Background: The digestive tract develops as a result of interactions between cells derived from the embryonic endodermal and mesodermal germ layers. The endoderm gives rise to the digestive epithelia, while adjacent mesoderm produces mesenchyme and smooth muscle. To understand the cellular and molecular basis of gut development, we study (1) differentiation of primitive endoderm into gut-specific epithelia, (2) patterning of the foregut, midgut and hindgut, and (3) intercellular communication within and between the endodermal and mesenchymal compartments.

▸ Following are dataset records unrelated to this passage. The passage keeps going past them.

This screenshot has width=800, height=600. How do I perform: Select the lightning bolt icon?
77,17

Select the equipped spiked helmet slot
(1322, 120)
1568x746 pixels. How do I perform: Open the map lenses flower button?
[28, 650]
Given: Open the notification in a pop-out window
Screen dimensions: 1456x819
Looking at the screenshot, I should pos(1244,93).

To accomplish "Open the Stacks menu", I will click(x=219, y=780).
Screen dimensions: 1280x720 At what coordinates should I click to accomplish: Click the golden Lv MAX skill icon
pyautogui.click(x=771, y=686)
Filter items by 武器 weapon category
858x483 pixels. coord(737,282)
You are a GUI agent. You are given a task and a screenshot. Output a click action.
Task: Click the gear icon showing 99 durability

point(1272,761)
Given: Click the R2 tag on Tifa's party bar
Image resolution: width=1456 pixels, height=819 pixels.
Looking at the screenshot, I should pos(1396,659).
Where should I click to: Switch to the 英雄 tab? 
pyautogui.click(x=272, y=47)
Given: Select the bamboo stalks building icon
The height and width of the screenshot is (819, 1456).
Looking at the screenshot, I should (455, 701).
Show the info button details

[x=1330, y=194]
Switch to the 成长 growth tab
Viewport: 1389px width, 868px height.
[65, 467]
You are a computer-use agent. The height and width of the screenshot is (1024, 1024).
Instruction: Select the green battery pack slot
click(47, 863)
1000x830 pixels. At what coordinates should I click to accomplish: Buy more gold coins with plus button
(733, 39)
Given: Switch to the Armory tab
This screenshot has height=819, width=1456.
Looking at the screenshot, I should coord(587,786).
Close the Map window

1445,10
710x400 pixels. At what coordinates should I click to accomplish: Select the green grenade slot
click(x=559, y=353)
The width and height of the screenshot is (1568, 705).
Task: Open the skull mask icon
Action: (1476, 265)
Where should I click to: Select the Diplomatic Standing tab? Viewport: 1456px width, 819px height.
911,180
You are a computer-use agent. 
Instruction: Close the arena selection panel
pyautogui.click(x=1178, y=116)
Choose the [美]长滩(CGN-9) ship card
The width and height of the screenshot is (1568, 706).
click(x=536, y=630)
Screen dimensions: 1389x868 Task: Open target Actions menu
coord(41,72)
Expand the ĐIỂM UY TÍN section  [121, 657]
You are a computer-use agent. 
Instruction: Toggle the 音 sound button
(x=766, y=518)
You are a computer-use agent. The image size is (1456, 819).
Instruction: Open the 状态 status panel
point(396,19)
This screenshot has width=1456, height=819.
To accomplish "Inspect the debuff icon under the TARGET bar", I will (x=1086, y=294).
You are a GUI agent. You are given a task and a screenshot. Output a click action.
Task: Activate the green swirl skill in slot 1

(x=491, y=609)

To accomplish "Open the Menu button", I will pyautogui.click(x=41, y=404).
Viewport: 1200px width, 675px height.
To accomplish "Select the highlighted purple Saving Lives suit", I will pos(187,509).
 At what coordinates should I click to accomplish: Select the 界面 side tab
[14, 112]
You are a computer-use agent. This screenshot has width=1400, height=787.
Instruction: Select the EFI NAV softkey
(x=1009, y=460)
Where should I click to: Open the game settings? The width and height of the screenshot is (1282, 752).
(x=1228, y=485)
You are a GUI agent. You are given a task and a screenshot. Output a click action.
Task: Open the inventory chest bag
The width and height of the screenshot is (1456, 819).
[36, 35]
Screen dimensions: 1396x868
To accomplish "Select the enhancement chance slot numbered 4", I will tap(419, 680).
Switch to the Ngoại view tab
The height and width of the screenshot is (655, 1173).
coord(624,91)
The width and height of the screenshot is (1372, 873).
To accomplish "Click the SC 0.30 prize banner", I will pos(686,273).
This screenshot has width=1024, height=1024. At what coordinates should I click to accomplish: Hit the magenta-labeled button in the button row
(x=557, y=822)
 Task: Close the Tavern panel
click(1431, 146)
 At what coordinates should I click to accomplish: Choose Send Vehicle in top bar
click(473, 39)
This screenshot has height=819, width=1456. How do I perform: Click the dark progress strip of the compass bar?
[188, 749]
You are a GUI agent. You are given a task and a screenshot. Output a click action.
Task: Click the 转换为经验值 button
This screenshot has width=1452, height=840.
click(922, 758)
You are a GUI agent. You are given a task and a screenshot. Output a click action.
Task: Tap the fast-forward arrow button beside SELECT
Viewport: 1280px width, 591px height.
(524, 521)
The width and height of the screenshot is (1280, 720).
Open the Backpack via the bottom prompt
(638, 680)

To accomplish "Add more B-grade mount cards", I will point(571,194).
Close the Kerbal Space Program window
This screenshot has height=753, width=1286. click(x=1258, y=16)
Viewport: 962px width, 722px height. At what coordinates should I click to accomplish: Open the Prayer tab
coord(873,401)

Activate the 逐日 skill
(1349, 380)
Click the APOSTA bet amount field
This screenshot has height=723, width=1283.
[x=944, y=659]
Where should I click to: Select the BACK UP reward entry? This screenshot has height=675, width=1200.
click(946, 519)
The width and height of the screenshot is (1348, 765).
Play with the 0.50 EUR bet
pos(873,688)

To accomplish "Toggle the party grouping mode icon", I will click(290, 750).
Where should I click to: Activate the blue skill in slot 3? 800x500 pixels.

After birth, the stomach and intestine develop distinct epithelial compartments that house long-lived stem and short-lived progenitor cells. These cells have an enormous capacity for self-renewal and differentiate briskly into the resident epithelial cell types: absorptive and secretory cells in the intestine, and various types of secretory cells in the stomach. These lineages are controlled by a few select transcription factors, which we investigate in considerable detail. These transcription factors respond to local signals (such as Wnt, Hedgehog, Notch and Bone Morphogenetic Protein, BMP4) and the native chromatin environment to regulate expression of tissue-specific genes. The overarching goal of the laboratory is to understand how these processes influence and control each other.